## TASK GOAL
Edit the lines from the one containing "Locate an element" to the one containing "series-label: 高GI食物 is" so that "pixels" becomes "px", leaving everything else unchanged, and return only those lines.

## DATASET CONTENT
Content starts

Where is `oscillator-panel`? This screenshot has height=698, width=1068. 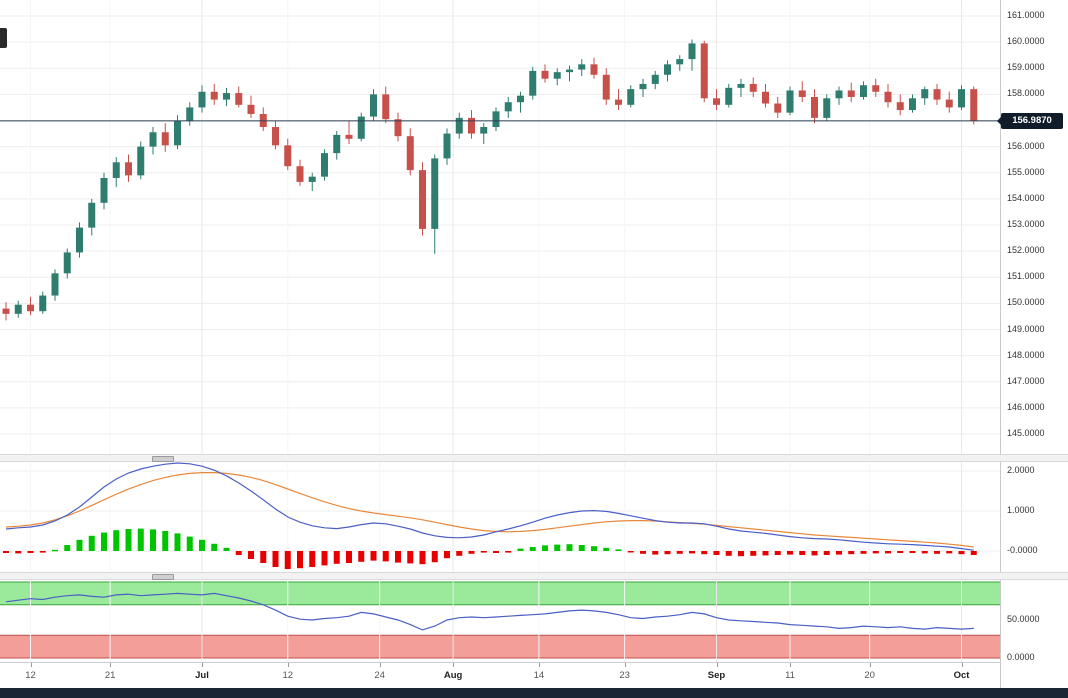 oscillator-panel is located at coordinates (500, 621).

Content ends
Content starts

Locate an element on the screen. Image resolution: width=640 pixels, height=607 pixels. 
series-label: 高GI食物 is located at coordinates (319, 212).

Content ends
Content starts

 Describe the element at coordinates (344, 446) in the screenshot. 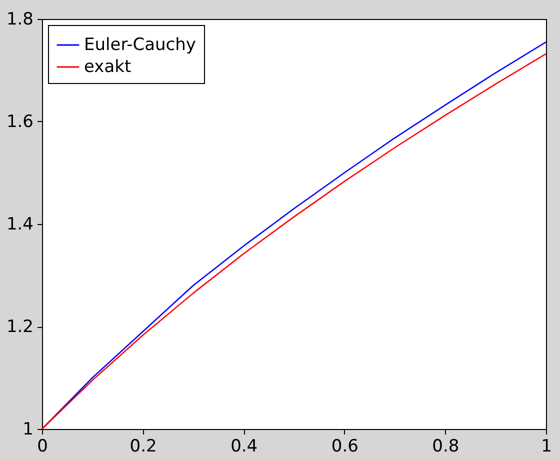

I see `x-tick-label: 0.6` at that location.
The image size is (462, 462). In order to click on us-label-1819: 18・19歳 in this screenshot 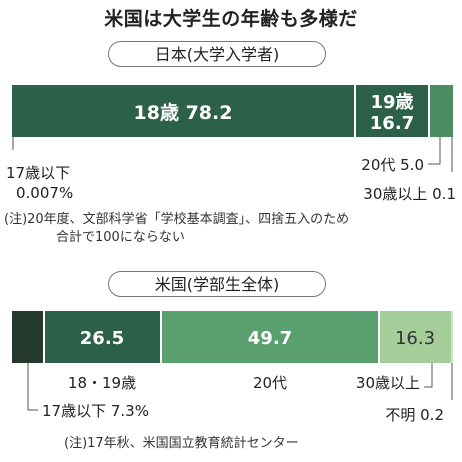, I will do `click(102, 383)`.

Content ends

## RESULT BELOW
Locate an element on the screen. Image resolution: width=640 px, height=607 px. 
series-label: 高GI食物 is located at coordinates (319, 212).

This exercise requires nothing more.